Jumat, 11 Juni 2010

TIPS PRAKTIS UNTUK BERHAJI 1

Pada saat saya melaksanakan ibadah haji di tahun 1430 H (2009), saya mencatat beberapa hal penting berdasarkan pengalaman yang perlu diperhatikan oleh calon jamaah haji (Calhaj) Indonesia, terkait dengan kebiasaan hidup yang berbeda akibat letak geografis yang berbeda.

Indonesia adalah salah satu negara beriklim tropis, beriklim panas dengan curah hujan yang cukup, temperatur udara antara 24 – 34⁰C serta kelembaban udara yang tinggi (antara 60 – 90%). Akibatnya penduduk Indonesia banyak berkeringat saat cuaca panas, sehingga kita umum menjumpai pakaian seseorang yang basah akibat keringat bercucuran. Berbeda dengan kondisi di Makkah-Madinah, tempat kaum muslim berhaji. Dua kota suci ini beriklim gurun (padang pasir) kering, Sinar matahari yang terik dan berlimpah, temperatur saat musim dingin adalah 25⁰C di siang hari turun menjadi 17⁰C di malam hari; sebaliknya di musim panas temperaturnya 40⁰C (siang hari) turun menjadi 30⁰C di malam hari. Kelembaban udara yang rendah, rata-rata 46%. Keringat yang bercucuran pun cepat menguap, baju yang kita pakai pun tak sempat basah kuyup. Curah hujan sedikit, umumnya di bulan November sampai dengan Januari. Saya mengalami hujan lebat saat masih di Makkah yang mengakibatkan banjir di sekitar Makkah termasuk Arafah pada tgl 8 Dzulhijjah 1430 H (25 November 2009).

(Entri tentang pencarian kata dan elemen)

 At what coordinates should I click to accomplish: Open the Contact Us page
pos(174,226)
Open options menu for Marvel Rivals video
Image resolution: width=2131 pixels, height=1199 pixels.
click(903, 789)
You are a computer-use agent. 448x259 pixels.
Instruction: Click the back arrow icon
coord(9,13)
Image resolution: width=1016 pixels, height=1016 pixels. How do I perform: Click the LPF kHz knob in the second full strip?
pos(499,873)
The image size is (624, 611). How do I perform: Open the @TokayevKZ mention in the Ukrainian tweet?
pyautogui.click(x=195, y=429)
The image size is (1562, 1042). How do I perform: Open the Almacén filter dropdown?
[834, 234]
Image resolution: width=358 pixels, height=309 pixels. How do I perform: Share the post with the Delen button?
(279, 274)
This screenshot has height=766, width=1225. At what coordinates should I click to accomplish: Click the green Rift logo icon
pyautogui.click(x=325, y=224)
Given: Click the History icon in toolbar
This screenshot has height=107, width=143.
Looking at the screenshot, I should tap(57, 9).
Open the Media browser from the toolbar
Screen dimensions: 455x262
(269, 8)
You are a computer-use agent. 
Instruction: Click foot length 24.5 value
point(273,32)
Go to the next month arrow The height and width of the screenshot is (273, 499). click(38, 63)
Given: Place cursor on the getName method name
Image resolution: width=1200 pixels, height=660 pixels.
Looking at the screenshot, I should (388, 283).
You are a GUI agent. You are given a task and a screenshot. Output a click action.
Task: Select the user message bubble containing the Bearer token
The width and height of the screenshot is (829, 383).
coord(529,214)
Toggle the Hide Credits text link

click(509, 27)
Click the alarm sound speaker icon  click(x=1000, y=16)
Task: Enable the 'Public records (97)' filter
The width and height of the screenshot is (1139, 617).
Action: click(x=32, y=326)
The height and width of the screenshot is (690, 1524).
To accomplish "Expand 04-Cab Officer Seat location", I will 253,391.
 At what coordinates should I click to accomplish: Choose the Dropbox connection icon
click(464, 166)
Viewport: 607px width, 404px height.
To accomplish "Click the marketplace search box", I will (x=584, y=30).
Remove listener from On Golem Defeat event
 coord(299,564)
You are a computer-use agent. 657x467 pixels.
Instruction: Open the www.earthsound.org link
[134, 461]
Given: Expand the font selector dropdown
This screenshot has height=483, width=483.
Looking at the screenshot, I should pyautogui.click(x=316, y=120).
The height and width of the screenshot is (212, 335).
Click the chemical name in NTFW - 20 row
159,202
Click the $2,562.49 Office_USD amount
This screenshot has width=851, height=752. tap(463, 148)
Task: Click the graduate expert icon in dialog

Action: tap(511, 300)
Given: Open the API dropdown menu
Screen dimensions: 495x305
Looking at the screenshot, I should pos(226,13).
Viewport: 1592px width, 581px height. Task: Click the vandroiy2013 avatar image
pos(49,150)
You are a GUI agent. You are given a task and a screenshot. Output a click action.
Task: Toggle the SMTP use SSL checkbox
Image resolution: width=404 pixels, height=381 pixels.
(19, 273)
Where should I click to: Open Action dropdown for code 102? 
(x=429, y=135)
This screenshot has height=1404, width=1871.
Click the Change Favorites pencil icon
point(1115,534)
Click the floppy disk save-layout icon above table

Tujuan Latihan:
Salin kembali bagian teks tips berhaji mulai dari kata-kata yang memuat "TIPS PRAKTIS UNTUK" hingga setelah "geografis yang berbeda.", dengan mengganti "Calhaj" menjadi "CJH".

Hasil Latihan:
TIPS PRAKTIS UNTUK BERHAJI 1

Pada saat saya melaksanakan ibadah haji di tahun 1430 H (2009), saya mencatat beberapa hal penting berdasarkan pengalaman yang perlu diperhatikan oleh calon jamaah haji (CJH) Indonesia, terkait dengan kebiasaan hidup yang berbeda akibat letak geografis yang berbeda.